As chief lobbyist for Planned Parenthood in Minnesota, Connie Perpich understood the organic way that laws are drafted and passed. "I've never met anyone who was as persistent as Connie Perpich," said Sarah Stoesz, the boss for Planned Parenthood in several states.

"I watched her at the Capitol, walking through the halls, chatting with one person or another, not necessarily about our issues but getting a sense of who they were, what they were thinking about and what mood they were in," Stoesz said. "She took all that information and she made a stew out of it so she could sense what was going on in St. Paul, and where the semicolons and commas should be."

Perpich, who died Sunday at 69 after fighting melanoma, was the organization's frontwoman for 26 years at the Capitol. She resisted restrictions on legalized abortion while pressing to expand health care access. She devised a program that gave low-income women without insurance the ability to access contraceptive information and services.

Her statutory accomplishments deserve a statue, Stoesz said. "She trusted women to make the best decisions for themselves."

It wasn't always easy for the Hibbing native working as a point person on a hot-button issue like abortion. "She grew up Catholic. We have nuns and priests in the family. It was very controversial," said sister Kelley Stoneburner. Her brother-in-law, Gov. Rudy Perpich, personally opposed abortion, although he supported money for family planning.

Her father, Thomas Motherway, was a cop and police chief in Hibbing. She played a big role as the eldest sibling when he remarried and she gained six new siblings in five years. "She was our amazing big sister all our lives," Stoneburner said.
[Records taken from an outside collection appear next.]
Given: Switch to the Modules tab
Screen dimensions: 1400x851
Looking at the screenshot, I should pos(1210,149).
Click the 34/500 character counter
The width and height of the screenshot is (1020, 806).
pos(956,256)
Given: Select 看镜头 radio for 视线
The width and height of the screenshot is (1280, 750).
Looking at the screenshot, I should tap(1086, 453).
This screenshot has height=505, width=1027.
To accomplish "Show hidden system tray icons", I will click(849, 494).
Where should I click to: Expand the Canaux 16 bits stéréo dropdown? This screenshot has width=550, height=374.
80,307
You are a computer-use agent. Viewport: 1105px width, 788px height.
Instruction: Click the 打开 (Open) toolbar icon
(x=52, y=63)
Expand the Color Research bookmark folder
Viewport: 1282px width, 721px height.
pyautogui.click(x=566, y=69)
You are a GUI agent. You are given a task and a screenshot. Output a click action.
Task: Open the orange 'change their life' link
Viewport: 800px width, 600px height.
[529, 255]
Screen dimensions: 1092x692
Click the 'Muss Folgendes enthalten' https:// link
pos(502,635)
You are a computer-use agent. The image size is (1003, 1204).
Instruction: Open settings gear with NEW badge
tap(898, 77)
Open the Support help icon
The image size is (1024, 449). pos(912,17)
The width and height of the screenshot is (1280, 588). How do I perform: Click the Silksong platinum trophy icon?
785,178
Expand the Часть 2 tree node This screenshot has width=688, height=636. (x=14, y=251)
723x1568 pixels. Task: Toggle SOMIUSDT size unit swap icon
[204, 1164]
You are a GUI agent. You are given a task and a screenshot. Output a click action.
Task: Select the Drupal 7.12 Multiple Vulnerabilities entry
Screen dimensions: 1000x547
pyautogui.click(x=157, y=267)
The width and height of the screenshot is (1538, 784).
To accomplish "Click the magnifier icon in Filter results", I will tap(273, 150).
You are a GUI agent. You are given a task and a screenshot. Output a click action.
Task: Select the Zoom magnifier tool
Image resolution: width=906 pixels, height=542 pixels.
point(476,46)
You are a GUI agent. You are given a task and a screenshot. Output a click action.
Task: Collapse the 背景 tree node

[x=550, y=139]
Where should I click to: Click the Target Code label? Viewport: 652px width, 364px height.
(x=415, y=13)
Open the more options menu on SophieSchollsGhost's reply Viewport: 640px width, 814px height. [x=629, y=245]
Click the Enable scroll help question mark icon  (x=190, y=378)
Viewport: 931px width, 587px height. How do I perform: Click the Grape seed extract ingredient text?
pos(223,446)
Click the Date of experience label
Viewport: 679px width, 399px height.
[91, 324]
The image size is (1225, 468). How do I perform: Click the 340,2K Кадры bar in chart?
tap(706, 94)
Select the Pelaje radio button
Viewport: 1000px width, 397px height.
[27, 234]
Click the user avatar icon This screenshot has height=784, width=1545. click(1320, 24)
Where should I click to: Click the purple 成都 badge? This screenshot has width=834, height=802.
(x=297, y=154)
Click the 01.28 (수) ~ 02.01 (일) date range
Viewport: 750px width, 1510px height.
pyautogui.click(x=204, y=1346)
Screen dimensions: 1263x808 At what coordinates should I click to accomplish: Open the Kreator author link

She lived in Europe as a young woman, returning to earn a master's degree in German literature from the University of Minnesota. She retained a lifelong interest in international affairs, collaborating on a program at the university's Center for European and German Studies that fosters policy exchanges with Germany on health care, energy and education.

Perpich was hired as an administrative assistant to the Senate Health Welfare and Corrections Committee, spending three sessions as a legislative staffer. She married Sen. George Perpich, a member of the committee, in 1980. Her sister remembers her as a woman who loved travel, cooking, gardening, foreign films, and mystery novels.

"She was this consummate networker and this person who could bring people together across the aisle," said Sabine Engel, a friend and collaborator at the center. "She belongs to this exceptional cohort of women who have transformed the public space for women in Minnesota."

As a lobbyist, her sister said, "Both sides liked her … She could find common ground without giving away her ideals." She could also be irreverent. Connie Lewis, a Planned Parenthood executive, recalled Perpich regaling co-workers with details of her conversations briefing legislators about sexually transmitted diseases. "But she always did it with a twinkle," Lewis said.

Besides her father, of Little Canada, and her sister, of Mendota Heights, she is also survived by her husband, of Shoreview; brothers, Patrick Motherway, of Tonka Bay, and Michael Motherway, of Chicago; sisters Kate Ritzer, of Roseville, Mary Voigt, of Mendota Heights, and Gail Wester, of San Diego, and a step-grandson.

A Friday visitation will be held from 5-8 p.m. at Roseville Memorial Chapel, 2245 Hamline Av. N., and also at 10. m. Saturday at St. Albert the Great, 2836 33rd Av. S., where a memorial service will follow at 11.